▶ Supplied entries:
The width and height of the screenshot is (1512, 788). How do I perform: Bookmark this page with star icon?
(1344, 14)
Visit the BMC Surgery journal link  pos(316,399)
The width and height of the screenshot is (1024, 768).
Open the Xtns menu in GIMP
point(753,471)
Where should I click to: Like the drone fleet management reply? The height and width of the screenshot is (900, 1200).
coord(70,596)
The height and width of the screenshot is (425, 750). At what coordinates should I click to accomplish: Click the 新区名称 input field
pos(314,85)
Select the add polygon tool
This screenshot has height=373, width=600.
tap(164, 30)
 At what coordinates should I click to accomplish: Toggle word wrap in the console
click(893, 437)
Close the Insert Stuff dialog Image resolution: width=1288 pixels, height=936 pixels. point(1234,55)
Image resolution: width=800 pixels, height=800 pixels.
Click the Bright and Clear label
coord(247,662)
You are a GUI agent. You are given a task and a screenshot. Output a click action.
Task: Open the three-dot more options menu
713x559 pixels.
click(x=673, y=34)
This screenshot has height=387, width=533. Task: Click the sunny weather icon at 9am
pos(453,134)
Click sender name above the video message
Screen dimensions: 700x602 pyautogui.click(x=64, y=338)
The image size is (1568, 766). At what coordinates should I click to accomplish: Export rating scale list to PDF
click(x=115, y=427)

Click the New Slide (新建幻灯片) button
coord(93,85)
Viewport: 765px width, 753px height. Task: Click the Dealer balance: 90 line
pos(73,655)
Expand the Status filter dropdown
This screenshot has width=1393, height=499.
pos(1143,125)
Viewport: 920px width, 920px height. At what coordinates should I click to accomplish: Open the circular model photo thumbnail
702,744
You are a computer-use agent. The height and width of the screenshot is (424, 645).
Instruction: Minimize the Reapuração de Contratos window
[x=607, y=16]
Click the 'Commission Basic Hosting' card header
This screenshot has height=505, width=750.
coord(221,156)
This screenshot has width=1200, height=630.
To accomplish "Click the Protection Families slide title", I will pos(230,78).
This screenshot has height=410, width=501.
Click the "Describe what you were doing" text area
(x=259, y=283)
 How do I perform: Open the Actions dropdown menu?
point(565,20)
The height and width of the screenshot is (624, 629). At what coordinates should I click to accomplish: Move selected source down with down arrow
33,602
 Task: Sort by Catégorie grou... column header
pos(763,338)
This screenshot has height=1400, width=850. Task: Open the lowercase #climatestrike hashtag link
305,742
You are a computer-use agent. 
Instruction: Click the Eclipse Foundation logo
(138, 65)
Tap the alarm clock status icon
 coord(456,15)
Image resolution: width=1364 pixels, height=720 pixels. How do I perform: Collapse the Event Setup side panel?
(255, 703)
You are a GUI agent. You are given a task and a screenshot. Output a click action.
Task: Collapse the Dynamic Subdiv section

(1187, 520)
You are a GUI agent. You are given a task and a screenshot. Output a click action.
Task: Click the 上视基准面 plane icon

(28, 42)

▶ What the task asks: Only lines of the data holding the word "computer" go in the answer. Please copy each of them.

▶ Completed exercise:
You are a computer-use agent. The height and width of the screenshot is (424, 645).
You are a computer-use agent. 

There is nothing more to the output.